Thankfully, TSC has largely remained a silent player in my life, aside from two key moments: a few rumblings in my kidneys that brought on the need for an embolization and later a brain MRI created a momentary frenzy with what was thought to be a ‘suspicious astrocytoma’. This eventually revealed itself as TSC tubers, also called cortical tubers or cortical dysplasia.  

Whether it was TSC related, or simply how I was wired, I continued to be vague, bad with numbers, an avid reader and creative. Also at around this time, aged 43 I began to suffer cluster headaches or cluster migraines where I’d be stricken by a headache for 3-4 days. These occurred about once every 8 weeks, and the exact cause was not quite determined. A few things were in the mix: peri and post menopause, blood pressure impacted by lower than normal oxygen levels, and wine on the few occasions I drank. These cluster headaches have, thankfully, largely abated. 

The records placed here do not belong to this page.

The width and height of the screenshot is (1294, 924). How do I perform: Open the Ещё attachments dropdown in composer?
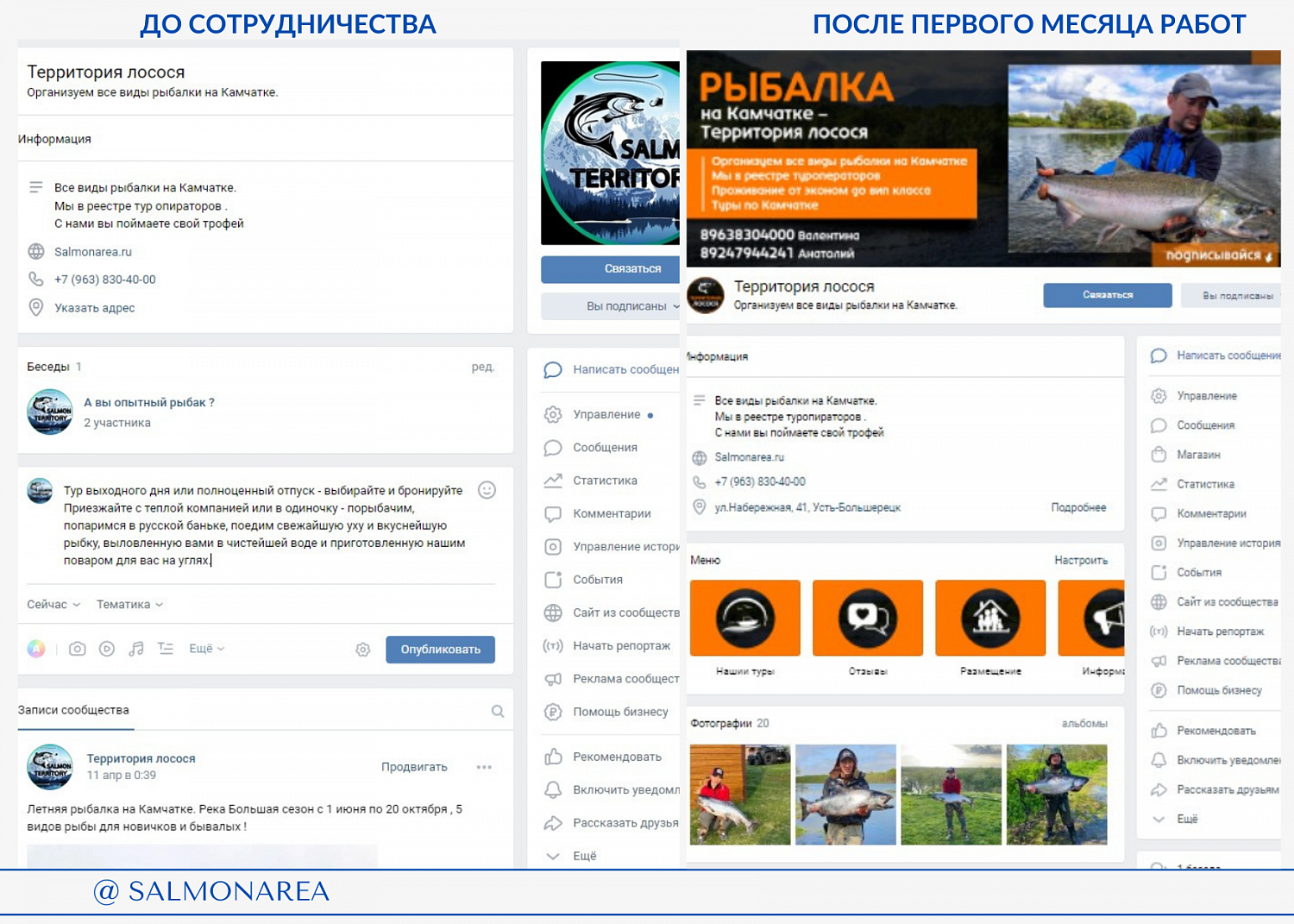pyautogui.click(x=207, y=649)
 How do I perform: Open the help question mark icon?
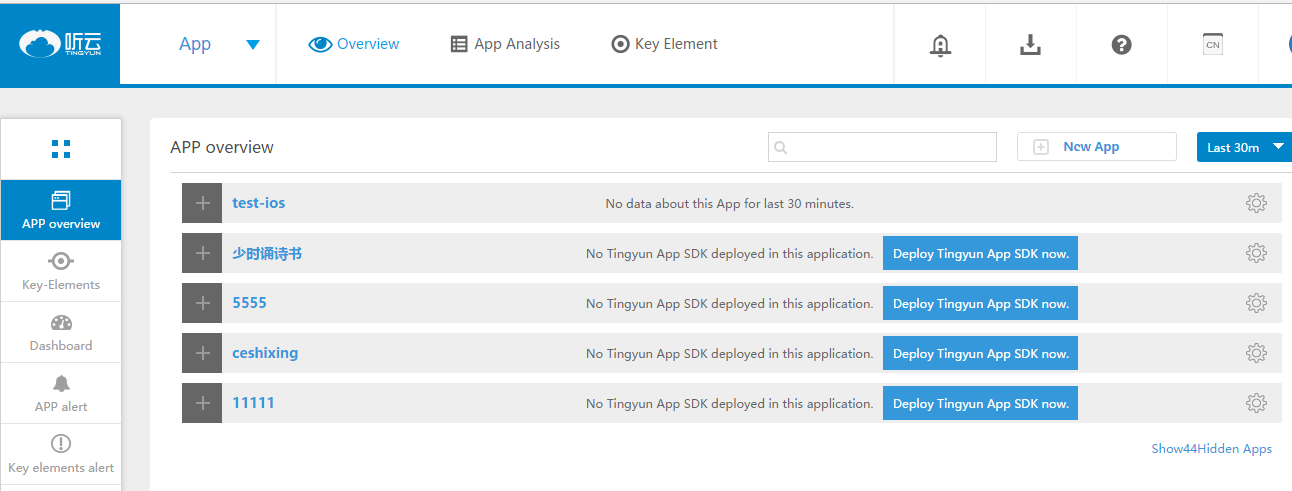click(x=1121, y=45)
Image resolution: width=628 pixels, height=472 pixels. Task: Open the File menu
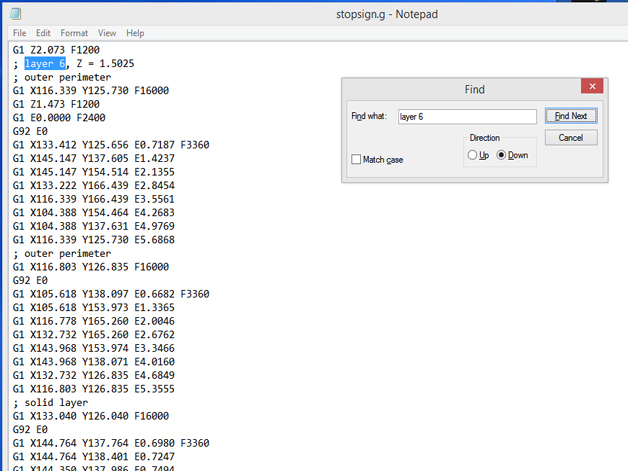[x=19, y=33]
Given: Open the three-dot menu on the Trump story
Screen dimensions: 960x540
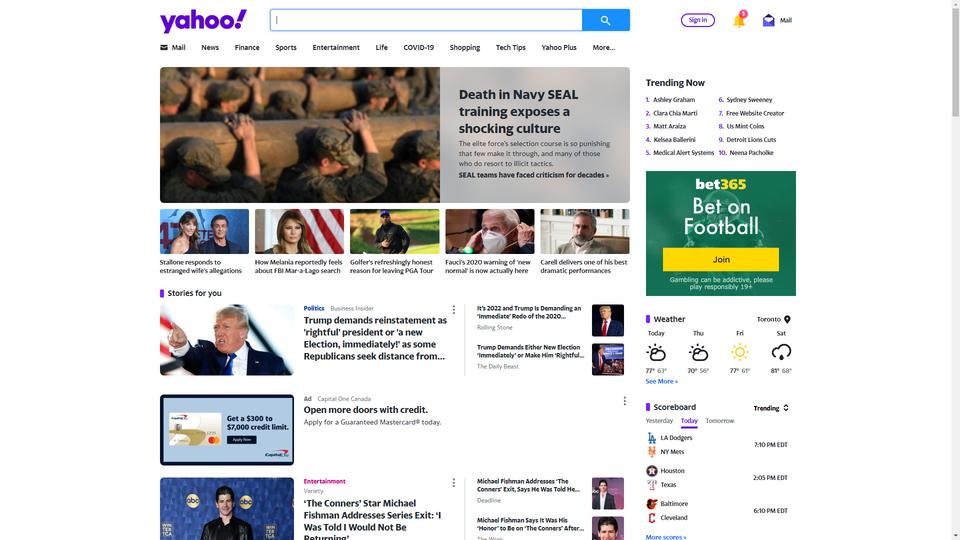Looking at the screenshot, I should pos(454,310).
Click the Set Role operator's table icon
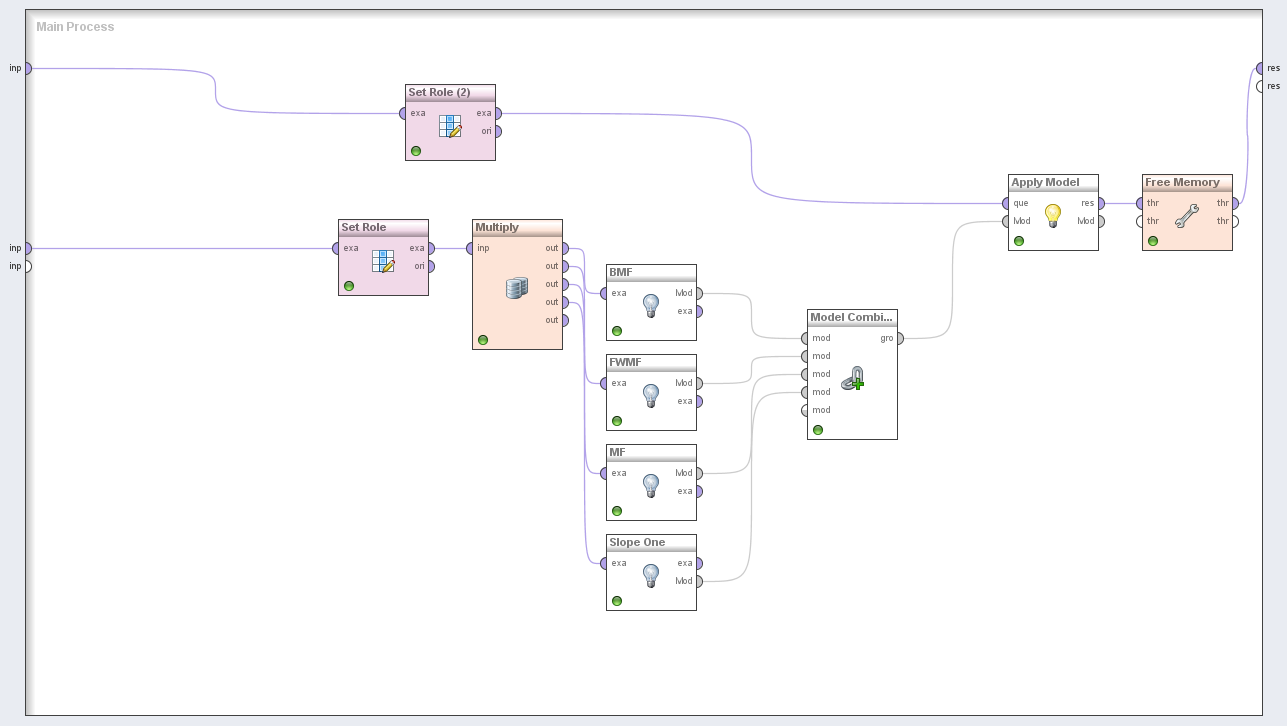Viewport: 1287px width, 726px height. (383, 261)

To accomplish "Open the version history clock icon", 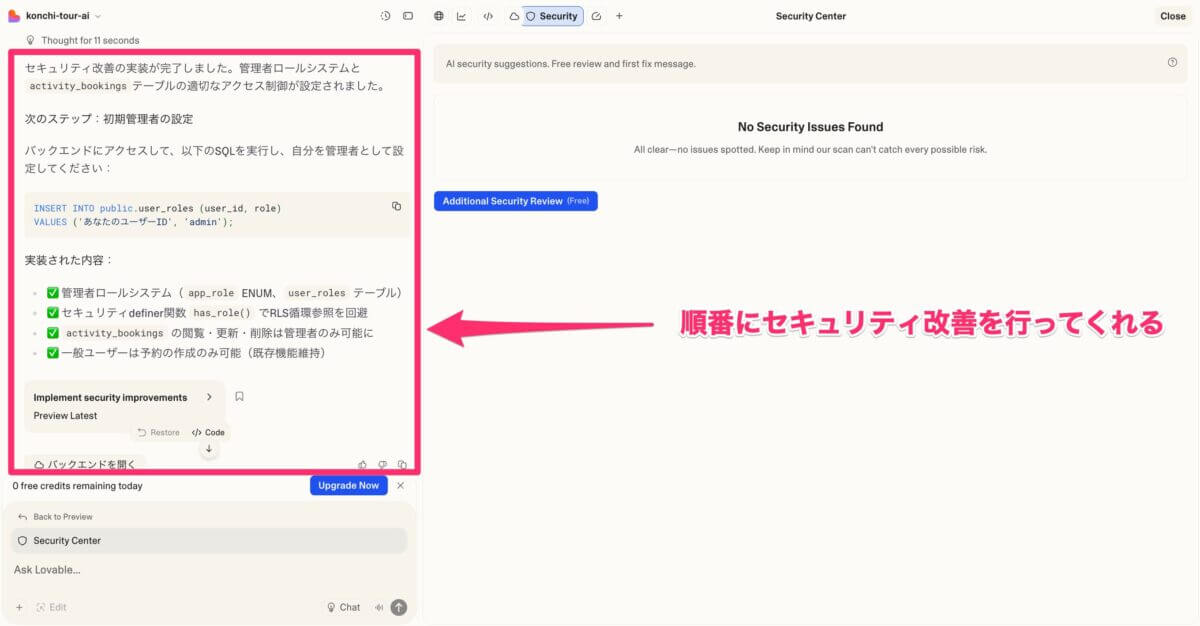I will (386, 16).
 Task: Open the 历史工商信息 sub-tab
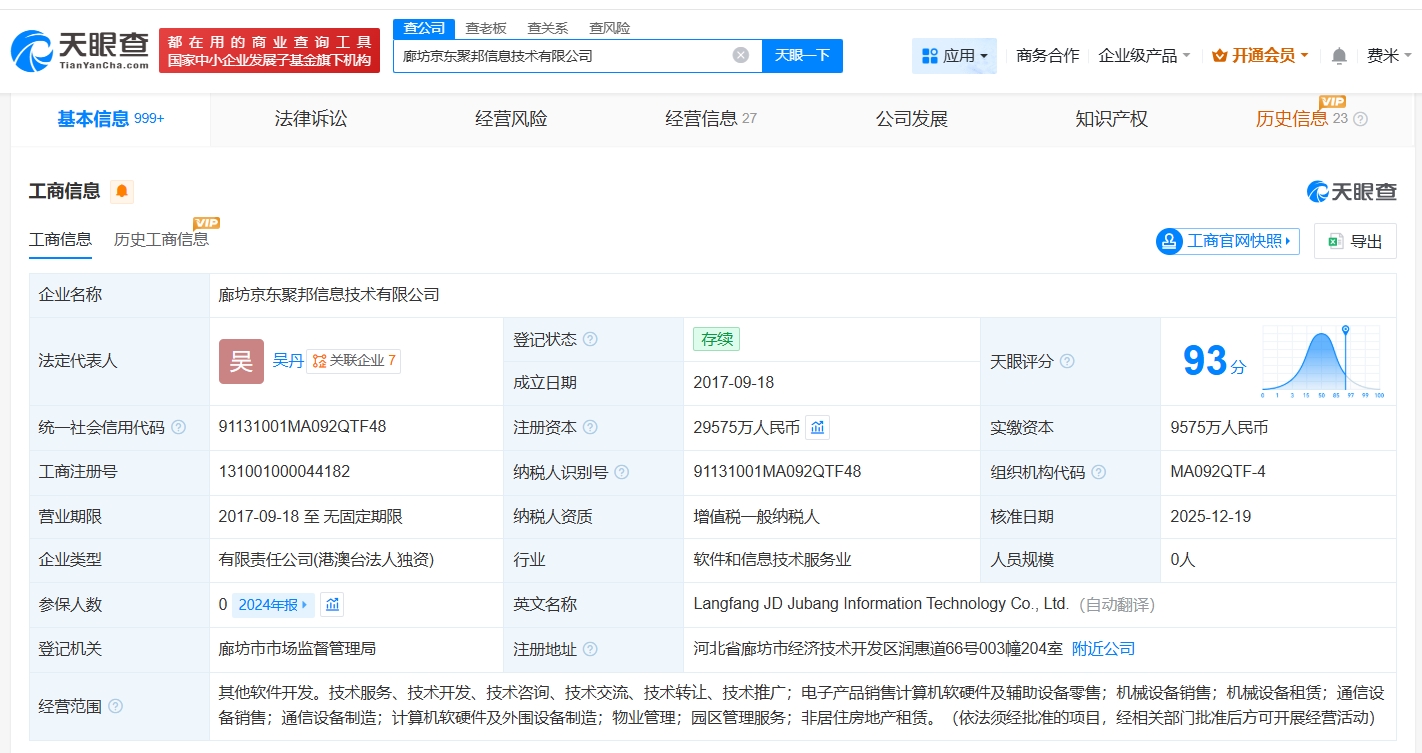coord(161,239)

 Managing LAM has been about managing the SOB and visiting St Vincent’s every 6 months. It was and still is hard to manage city appointments from regional NSW to Sydney. Booking multiple appointments is always tricky. It involves organising time away from family and work, and, it’s expensive. Cost wise the recent increase in travel stipend from IPTASS (Isolated Patients Travel Accommodation Assistance Scheme) has helped a great deal. If you live in a regional or rural area and have to go to a city for appointments, I highly recommend you lodge an IPTAAS form for travel assistance. 

The on-site country patient accommodation at St Vincent’s was also very helpful.  Although now my LAM has progressed, I can’t walk up the hill to the hospital from the accommodation! 

For me, being diagnosed with LAM was about making a firm personal decision. I was not going to sit around with a blanket over my knees. Or wait for someone to put one on me. And so, LAM and TSC took a back stage for a bit. I returned to full time teaching. Cameron and I raised our girls in Port Macquarie and we both joined a local swimming club. Life went on. 

But, LAM took centre stage once again when my left lung collapsed in 2015. Attempts to prop it up with a bit of air in hospital didn’t work so it was a medical evacuation flight to St Vincent’s to undergo a pleurodesis – a procedure where the lung is ‘stuck’ to the lung cavity by surgical powder.

I am fortunate that so far this is the only significant LAM event that I’ve experienced since my diagnosis. I am very grateful to be under such good care at St Vincent’s and have the care and support of my family and my workplace.  

I wasn’t expecting how painful or how long my recovery from the pleurodesis would take. It’s now nearly 10 years since my lung collapse and both lungs have managed to stay upright. Since the pleurodesis we’ve been lucky enough to travel overseas twice as a family. I take a portable oxygen concentrator (or a POC) onto long haul flights, and I’ve learned to take its batteries out of my carry-on luggage during airport security checks or sirens will start wailing! I’ve also learnt that no-one looks at you wearing a POC at high altitude in France!  

Although my lung function has declined and the possibility of a lung transplant looms, I have learnt to live with it by making adjustments. I pay attention to my diet, sleep and exercise. I applied for a disabled parking sticker and I use it.  

I’ve asked for adjustments at work. At my workplace I’m lucky to have a special parking spot and they enable employees to work where, when and how they can. They also have a fabulous internal support group called the DEN (Disability Employment Network), made up of people like me. 

All is not always rosy. There are struggles with LAM. But every life has struggles. Perhaps being diagnosed with TSC as a child has made me accept them more easily.  

It has now been 15 years since my LAM diagnosis. Through a combination of self-care and self-awareness, accepting care from others and feeling gratitude that we live in the country we do with the quality of medical facilities we enjoy, I’ve been able to remain fully engaged with life.

As long as there’s no stairs to climb and the lift is working!